In July of 1945, an organization called the Friends of the Haganah was created by American Jews, to support the defense forces of the Jewish community in Palestine. They knew that the Yishuv — the name of the Palestinian Jews who had built up the basis for a future state — were living under the dire threat of constant attacks by the surrounding Arab states.
How things have changed. Nowhere has this been illustrated better than in the recent petition signed by over 200 American historians (who now claim over 1000 signatures), condemning Israel for its “disproportionate” use of force and demanding the withdrawal of Israeli troops from Gaza, a permanent end of the Israeli blockade of Gaza, and most telling of all, the suspension of US military aid to Israel, until such time that aid is no longer used for “the commission of war crimes.” Nowhere in the petition is Hamas mentioned. (The list of those who were the initial signers and writers of the petition can be found here.) In essence, those who signed the document can be called “the Friends of Hamas.”

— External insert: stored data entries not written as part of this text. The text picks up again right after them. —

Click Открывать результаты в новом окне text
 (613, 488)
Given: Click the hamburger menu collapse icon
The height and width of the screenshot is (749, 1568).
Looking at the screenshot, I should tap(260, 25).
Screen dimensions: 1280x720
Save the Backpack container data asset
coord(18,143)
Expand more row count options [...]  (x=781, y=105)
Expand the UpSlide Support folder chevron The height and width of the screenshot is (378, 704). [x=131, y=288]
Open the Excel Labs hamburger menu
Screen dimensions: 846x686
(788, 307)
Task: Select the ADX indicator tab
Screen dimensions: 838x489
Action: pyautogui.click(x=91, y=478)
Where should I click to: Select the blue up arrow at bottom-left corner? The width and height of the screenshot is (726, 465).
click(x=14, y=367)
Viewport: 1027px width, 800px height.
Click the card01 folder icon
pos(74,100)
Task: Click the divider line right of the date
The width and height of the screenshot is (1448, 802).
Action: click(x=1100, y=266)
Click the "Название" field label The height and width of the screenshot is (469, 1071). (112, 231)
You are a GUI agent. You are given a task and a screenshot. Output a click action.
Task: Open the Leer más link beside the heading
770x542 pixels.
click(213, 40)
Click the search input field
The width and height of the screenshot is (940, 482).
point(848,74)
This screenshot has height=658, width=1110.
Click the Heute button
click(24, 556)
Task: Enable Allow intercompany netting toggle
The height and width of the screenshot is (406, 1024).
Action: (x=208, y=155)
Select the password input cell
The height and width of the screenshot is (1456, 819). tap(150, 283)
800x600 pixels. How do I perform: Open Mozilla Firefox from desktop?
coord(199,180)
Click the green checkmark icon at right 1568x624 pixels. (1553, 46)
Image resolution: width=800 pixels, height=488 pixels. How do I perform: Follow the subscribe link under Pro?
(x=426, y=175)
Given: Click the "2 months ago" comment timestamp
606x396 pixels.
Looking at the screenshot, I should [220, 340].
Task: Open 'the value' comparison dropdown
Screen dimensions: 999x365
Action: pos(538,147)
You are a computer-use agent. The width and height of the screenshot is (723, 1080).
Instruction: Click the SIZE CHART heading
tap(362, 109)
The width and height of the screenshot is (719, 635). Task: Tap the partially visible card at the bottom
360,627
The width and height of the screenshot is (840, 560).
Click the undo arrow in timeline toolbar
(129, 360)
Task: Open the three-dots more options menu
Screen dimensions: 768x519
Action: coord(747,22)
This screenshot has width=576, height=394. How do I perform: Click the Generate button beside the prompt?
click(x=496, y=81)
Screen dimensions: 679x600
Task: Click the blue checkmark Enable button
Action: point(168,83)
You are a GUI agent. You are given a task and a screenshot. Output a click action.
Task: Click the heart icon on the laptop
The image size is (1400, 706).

As a historian who has studied the American far Left for many years, and decades ago was part of, I immediately noticed that many on the initial list of signers are veterans of the already old New Left and either supporters of or fellow-travelers of the defunct Soviet Union and the Communist movement. Indeed, I know many of them personally, and are aware of their old affiliations and political allegiances.
The petition is a document created by a group called “Historians Against the War.” It refers not to the current war in Gaza, but to the war in Iraq, as exemplified by a panel sponsored by the group held about it in 2003, which I wrote about here. It is commonly believed that the group actually had its origins in the effort by leftist historians to create a caucus within the historical profession made up of historians opposed to the war in Vietnam. Then, and now, the group was composed of historians of the far Left. At their start, and it is hard to imagine, they were actually a minority of the historical profession.
What is different about this anti-Israel petition, is that the signers are writing not simply as American citizens opposed to Israel, but as “historians,” whose credentials are being used as evidence that their position in the profession gives them more expertise to comment on Israel’s would be perfidy. As historian K.C. Johnson writes at Minding the Campus, “This approach is odd given that many of the organizing signatories appear to have no academic specialty in U.S. foreign relations, Israeli history, or Palestinian history, the subjects of the petition.” To put it bluntly, the claim to be speaking as historians is nothing less than an attempt to fool the gullible into listening to them. Undoubtedly they are intelligent, Johnson says — a claim that I actually dispute — but, he adds, “they seem to possess no more academic qualifications to comment on U.S. foreign policy or Israeli-Palestinian security relations than random people wandering Central Park.”